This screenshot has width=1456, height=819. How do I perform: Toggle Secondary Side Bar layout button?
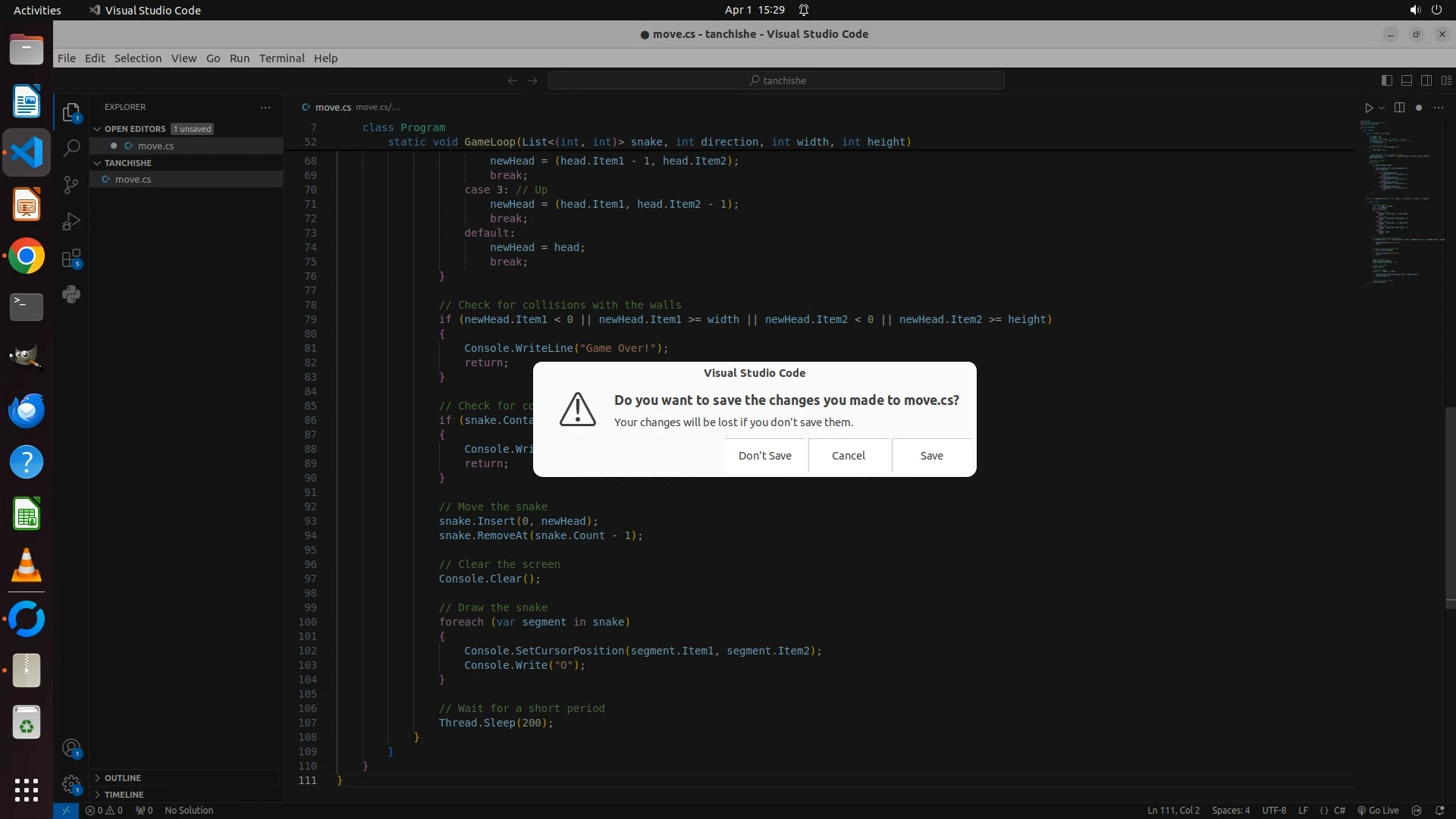(1426, 80)
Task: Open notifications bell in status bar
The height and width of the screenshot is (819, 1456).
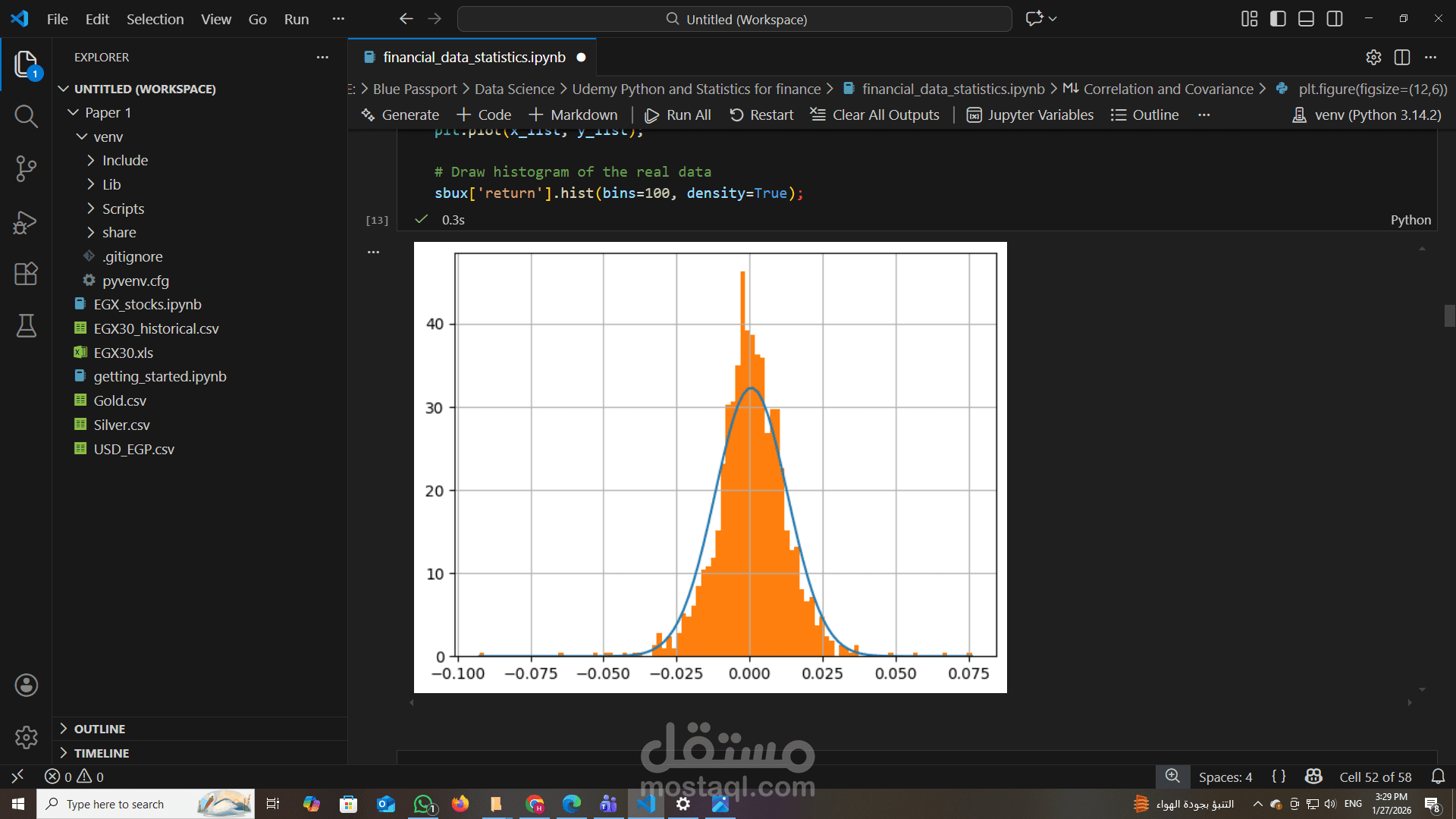Action: (x=1438, y=777)
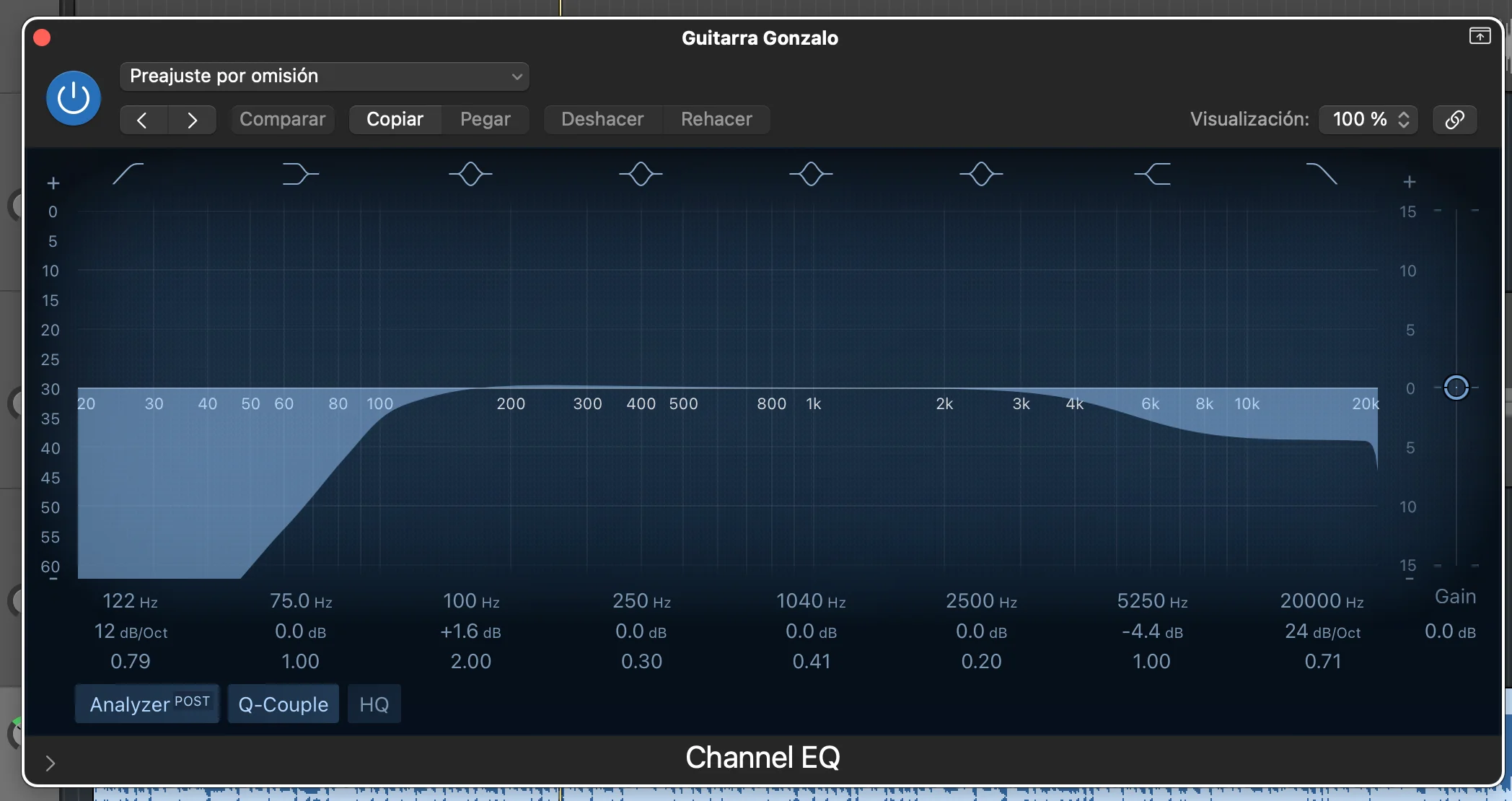The image size is (1512, 801).
Task: Click the 100 Hz parametric band icon
Action: point(470,174)
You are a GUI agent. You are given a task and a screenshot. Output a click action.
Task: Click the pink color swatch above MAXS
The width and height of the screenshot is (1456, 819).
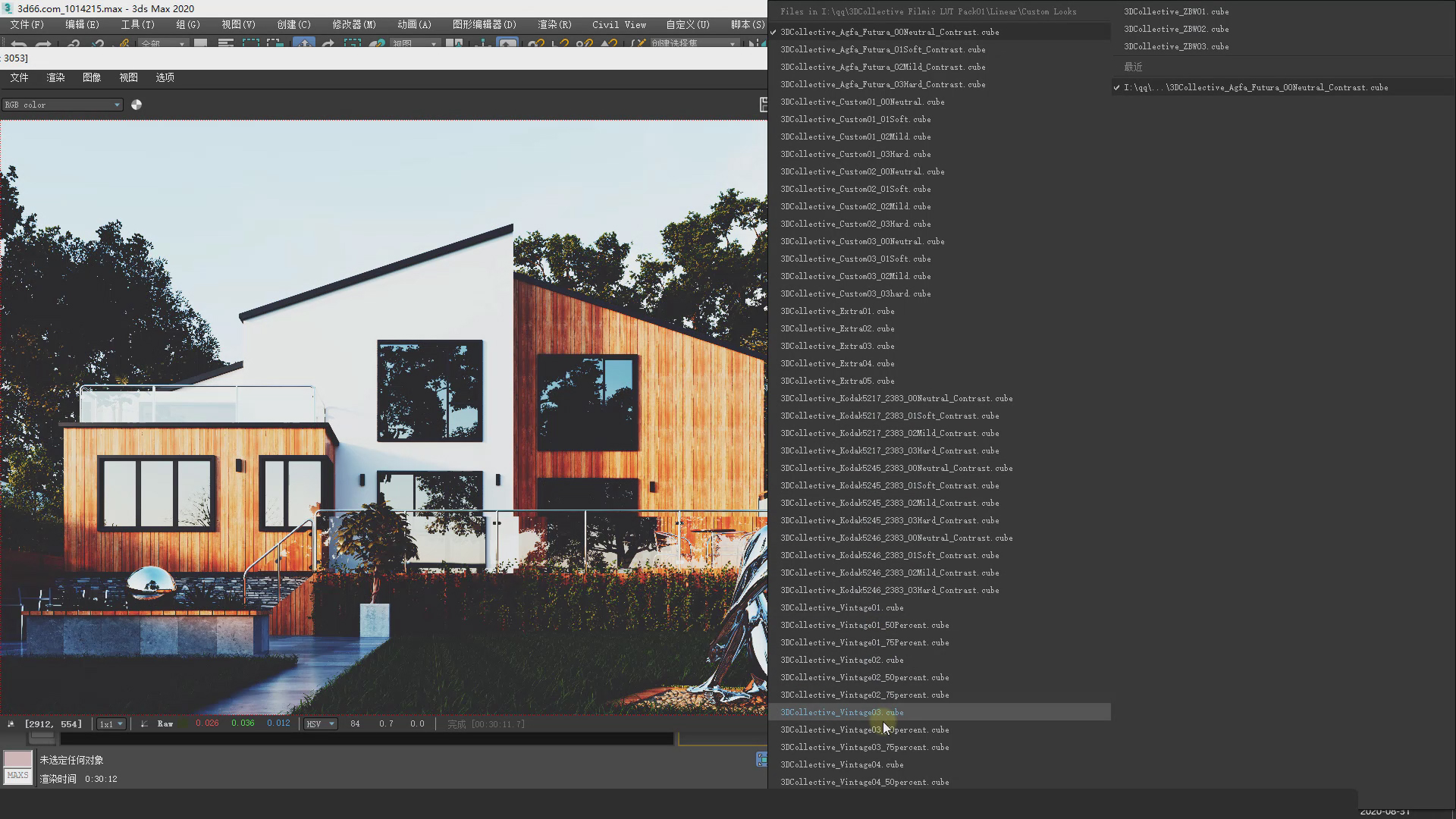[x=17, y=758]
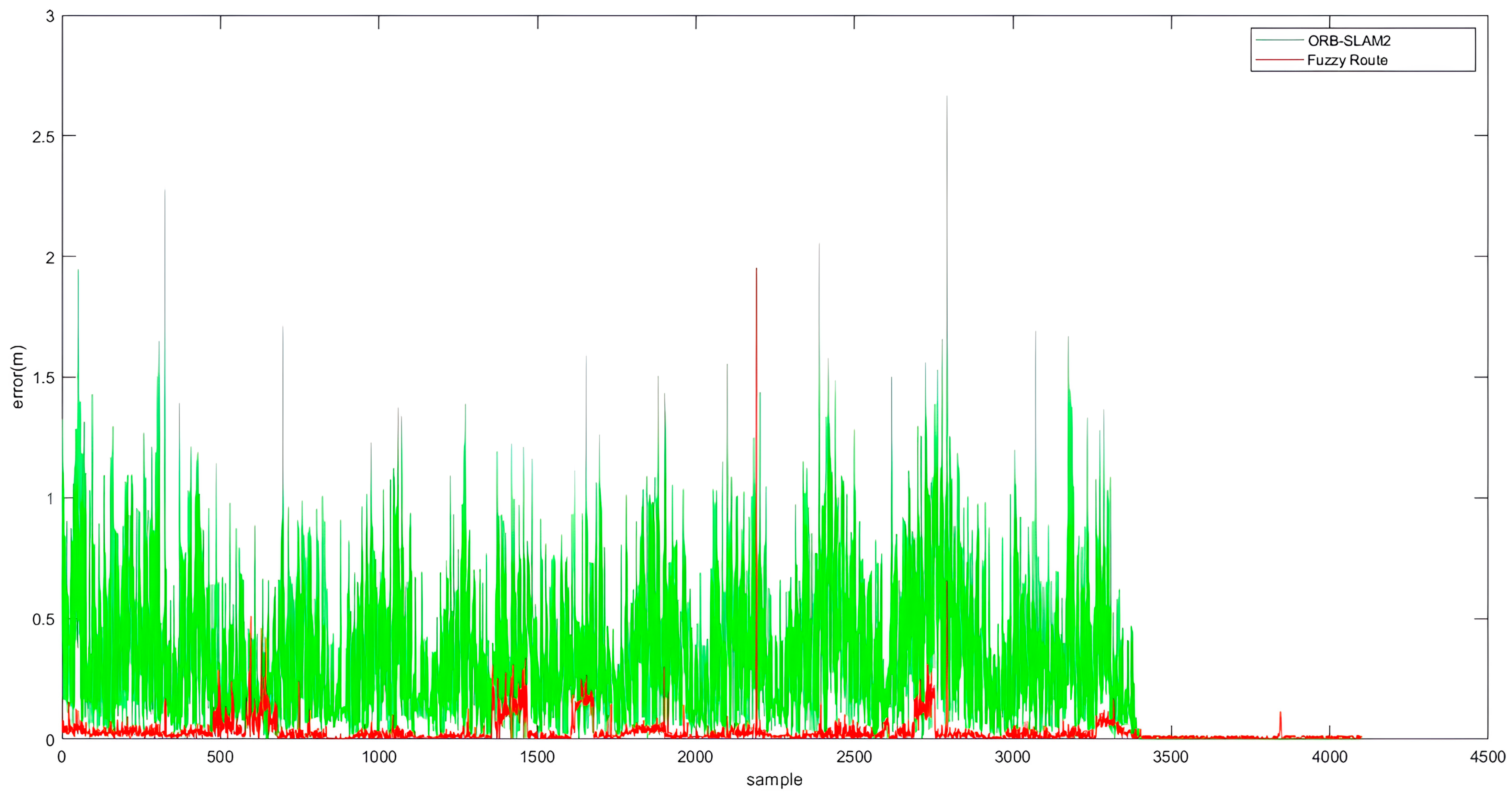Screen dimensions: 1512x799
Task: Click the x-axis tick label 1000
Action: pyautogui.click(x=379, y=757)
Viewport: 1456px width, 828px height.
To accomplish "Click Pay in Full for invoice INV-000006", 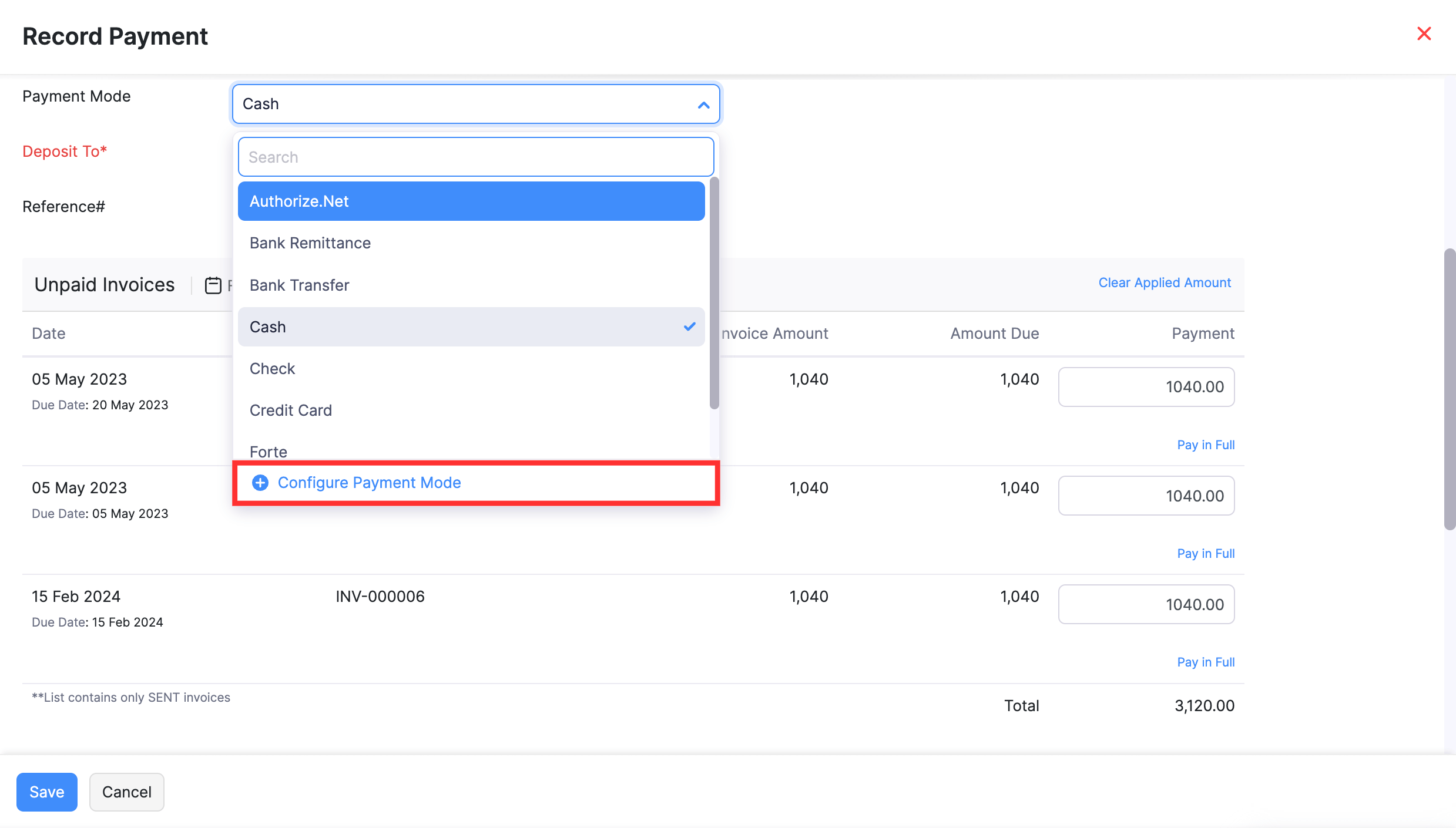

========

TASK INSTRUCTIONS>
All lines from the one containing "Task: Click the pink color swatch above MAXS" through the end of the entries above must be given again exactly, with every picture omitted.

RESPONSE AREA>
Task: Click the pink color swatch above MAXS
The width and height of the screenshot is (1456, 819).
[x=17, y=758]
Screen dimensions: 1512x799
Task: Click the x-axis tick label 1000
Action: pyautogui.click(x=379, y=757)
Viewport: 1456px width, 828px height.
To accomplish "Click Pay in Full for invoice INV-000006", 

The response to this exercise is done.